> **PROVIDED INFORMATION**
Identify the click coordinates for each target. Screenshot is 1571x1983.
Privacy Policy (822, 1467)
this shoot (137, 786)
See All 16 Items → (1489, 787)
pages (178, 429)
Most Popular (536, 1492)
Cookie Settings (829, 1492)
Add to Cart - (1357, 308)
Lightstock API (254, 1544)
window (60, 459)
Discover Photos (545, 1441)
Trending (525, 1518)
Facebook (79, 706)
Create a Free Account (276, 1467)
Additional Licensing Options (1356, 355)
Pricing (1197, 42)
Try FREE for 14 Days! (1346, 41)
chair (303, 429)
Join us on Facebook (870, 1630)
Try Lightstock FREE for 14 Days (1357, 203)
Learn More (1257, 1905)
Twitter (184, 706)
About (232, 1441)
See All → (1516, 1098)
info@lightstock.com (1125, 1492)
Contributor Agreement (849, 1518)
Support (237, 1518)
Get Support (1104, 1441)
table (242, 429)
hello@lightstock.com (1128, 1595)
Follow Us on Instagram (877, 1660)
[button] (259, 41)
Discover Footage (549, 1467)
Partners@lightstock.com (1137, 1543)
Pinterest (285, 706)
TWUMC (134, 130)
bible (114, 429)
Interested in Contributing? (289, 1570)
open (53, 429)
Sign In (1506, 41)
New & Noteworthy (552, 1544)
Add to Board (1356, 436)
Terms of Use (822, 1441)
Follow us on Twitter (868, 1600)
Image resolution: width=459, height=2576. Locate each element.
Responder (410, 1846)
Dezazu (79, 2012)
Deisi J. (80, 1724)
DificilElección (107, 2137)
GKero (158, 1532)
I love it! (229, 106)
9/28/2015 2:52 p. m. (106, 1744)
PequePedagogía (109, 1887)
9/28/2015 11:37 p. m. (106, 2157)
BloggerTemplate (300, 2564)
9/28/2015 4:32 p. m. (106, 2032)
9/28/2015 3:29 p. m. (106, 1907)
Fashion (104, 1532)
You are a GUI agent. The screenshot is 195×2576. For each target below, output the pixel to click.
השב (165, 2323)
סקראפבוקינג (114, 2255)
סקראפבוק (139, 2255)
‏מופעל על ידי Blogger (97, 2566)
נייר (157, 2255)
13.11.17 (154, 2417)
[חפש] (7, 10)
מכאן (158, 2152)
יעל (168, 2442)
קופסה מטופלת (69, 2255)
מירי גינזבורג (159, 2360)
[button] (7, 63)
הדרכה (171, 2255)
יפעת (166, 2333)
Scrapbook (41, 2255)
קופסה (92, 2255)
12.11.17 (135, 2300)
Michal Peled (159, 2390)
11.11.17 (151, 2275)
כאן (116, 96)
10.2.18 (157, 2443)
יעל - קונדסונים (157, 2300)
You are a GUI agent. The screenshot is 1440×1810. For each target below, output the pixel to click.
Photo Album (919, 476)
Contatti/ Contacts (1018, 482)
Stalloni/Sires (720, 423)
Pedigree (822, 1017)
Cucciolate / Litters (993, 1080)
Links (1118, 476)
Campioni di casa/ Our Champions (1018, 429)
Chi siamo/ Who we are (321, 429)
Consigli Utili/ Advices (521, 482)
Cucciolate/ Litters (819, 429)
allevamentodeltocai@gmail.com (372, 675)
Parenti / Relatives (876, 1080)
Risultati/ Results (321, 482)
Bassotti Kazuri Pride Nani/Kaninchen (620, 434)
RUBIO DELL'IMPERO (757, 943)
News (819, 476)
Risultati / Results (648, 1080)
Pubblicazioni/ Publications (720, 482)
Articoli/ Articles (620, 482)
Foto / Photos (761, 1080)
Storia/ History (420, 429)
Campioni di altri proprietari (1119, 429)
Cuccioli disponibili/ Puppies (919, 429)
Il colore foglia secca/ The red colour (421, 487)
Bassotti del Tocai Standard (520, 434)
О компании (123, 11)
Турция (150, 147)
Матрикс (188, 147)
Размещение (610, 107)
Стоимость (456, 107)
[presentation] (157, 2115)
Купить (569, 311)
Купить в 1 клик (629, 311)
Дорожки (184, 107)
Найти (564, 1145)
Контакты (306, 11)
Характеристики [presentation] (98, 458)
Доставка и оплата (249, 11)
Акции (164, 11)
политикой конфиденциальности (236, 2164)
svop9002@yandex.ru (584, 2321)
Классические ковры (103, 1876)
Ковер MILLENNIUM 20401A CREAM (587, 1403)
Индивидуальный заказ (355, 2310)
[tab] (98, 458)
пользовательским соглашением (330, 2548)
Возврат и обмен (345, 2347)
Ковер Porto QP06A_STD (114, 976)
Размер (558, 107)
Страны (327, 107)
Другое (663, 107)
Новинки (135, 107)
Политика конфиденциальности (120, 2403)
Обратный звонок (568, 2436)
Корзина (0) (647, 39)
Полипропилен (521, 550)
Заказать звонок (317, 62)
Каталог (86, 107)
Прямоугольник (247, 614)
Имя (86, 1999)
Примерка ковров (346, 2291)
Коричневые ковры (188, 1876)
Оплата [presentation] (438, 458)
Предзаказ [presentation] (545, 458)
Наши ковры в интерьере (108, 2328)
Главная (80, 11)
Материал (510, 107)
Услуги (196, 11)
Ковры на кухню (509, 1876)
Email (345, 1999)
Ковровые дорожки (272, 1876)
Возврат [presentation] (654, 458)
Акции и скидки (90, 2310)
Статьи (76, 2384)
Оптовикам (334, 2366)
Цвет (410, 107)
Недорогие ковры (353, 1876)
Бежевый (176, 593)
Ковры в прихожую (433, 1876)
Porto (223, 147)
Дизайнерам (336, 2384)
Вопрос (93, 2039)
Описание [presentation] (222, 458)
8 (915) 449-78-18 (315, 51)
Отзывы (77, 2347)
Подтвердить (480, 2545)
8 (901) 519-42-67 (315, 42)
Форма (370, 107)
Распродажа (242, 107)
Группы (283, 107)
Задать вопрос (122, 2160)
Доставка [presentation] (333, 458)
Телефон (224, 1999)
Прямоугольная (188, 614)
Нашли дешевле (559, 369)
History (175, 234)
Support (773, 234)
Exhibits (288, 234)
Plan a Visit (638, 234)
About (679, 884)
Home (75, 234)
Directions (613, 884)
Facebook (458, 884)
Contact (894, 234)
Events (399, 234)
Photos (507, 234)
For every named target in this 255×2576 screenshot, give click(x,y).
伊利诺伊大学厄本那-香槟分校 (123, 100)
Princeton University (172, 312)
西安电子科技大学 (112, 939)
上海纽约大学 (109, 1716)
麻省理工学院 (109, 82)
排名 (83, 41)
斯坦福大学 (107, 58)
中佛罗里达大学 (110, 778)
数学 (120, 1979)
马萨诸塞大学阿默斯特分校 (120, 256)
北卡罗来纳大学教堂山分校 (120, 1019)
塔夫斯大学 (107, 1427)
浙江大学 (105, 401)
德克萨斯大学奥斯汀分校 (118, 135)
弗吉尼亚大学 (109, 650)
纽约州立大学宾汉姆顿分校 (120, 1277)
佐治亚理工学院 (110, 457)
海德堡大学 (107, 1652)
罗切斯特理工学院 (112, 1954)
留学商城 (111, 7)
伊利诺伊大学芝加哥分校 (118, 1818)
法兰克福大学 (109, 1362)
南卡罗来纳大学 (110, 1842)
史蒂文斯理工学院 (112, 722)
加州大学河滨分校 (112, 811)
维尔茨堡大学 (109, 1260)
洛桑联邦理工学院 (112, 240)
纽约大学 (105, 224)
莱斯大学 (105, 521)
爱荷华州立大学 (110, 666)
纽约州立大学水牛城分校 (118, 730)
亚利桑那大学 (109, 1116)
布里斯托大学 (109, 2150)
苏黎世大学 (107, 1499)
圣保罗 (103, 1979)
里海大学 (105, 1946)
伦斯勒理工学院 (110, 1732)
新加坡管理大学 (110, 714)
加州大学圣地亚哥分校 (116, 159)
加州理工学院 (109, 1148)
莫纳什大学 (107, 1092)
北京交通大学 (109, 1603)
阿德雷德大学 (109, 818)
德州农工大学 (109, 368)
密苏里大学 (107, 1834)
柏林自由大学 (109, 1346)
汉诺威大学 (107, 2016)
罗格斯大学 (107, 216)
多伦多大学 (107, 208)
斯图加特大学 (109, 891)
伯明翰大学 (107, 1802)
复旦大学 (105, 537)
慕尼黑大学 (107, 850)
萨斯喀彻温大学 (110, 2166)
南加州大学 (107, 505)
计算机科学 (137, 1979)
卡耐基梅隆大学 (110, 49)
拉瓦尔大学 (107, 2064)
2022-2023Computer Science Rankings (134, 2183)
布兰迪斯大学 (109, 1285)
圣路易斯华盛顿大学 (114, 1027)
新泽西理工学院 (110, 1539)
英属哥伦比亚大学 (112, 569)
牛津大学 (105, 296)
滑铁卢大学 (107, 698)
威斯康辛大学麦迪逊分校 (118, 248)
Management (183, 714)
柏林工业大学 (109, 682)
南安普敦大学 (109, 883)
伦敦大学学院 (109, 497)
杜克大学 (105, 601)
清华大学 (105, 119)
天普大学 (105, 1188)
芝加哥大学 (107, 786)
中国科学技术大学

> **WRITTEN PROBLEM**
How many lines in the rows above contain the string "Возврат"? Give only the number.

> **FULL ANSWER**
2